Great, but needs to be weekly, as advertised!

No one packs more useful information into 20 minutes than Barry Cinnamon. Also, no one could ever accuse Barry of not being respectful of his listeners’ time, as he makes a point of getting it all in as quickly as he can. In fact, a case could be made that Barry is too respectful of our time as this is far from a “weekly” podcast. A “monthly” podcast would be more accurate. I do love, however, how Barry breaks down and thoroughly analyzes current hot topics, not only in the solar industry, but in the energy industry in general. During his quick deep dives, Barry can often be funny, which is always a plus. So, in sum, this is a great podcast, but I just wish it were weekly, as promoted in the intro.

XylophoneKing ,

Just trying to keep up

I started listening to Barry‘s podcast couple months ago and I find his insights valuable. I work in the Solare space but it moves so fast. I tried to draw from as many experts in the field as I can like Barry.
Thanks for sharing all those great information.

Ttuono ,

If you ever wanted to hear the best sales pitch..

There was a time when Barry had a lot of good information to give but these days this podcast is just a long winded sales pitch where every year is the last year to put solar on your probably marginally qualified roof because the bottom is about to drop and utility is supreme evil. It’s Fox News of solar agenda. He doesn’t take a moment to consider anything else but how utility is preventing him from selling you probably a solar LEASE where they can fill their coffers, which isn’t that much different from PGE, you just have a different provider. I also found it funny how readily he jabs at prevailing wage rules for CA commercial installs. No worries, you can still sell your banker buddies leases and finance deals and install without higher wages on resi roofs. While he is dreaming up of his next topic in the new hot tub, I wonder if his electrician makes a good living wage and has retirement (like Barry does).

## Directions for this task:
In the podcast reviews, what schedule does the first reviewer say would describe the show more accurately than "weekly"?

## Material:
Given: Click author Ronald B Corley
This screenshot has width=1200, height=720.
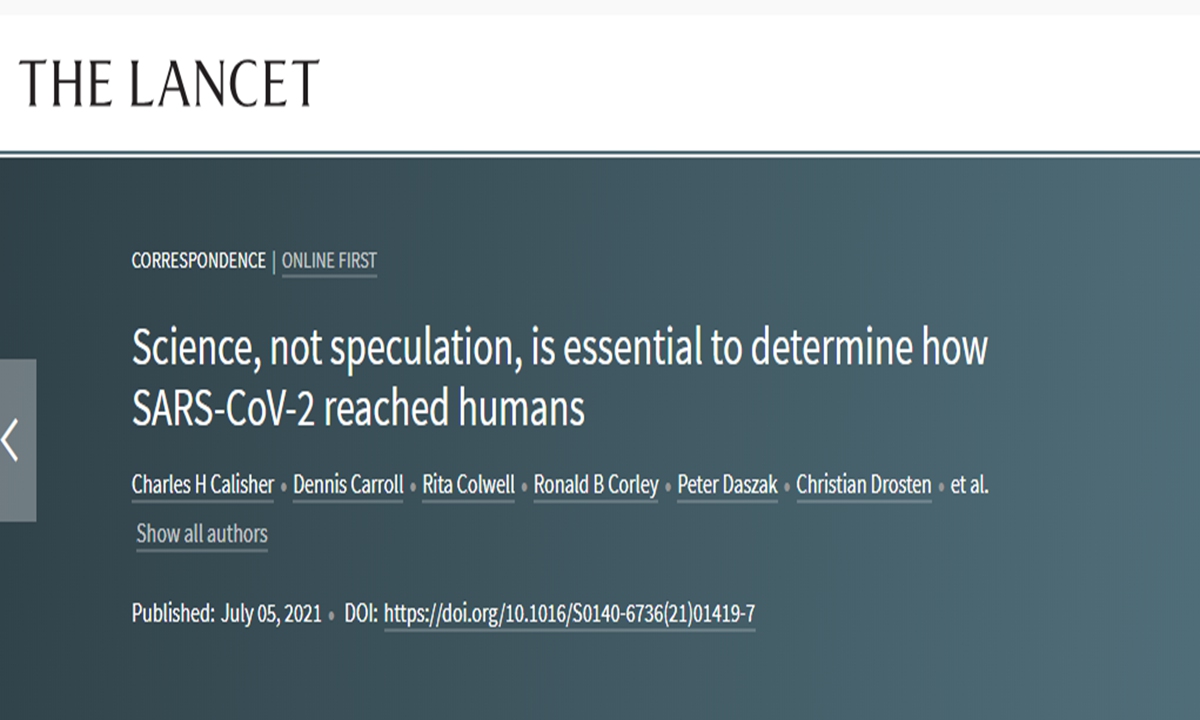Looking at the screenshot, I should tap(596, 486).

## Task response:
Monthly.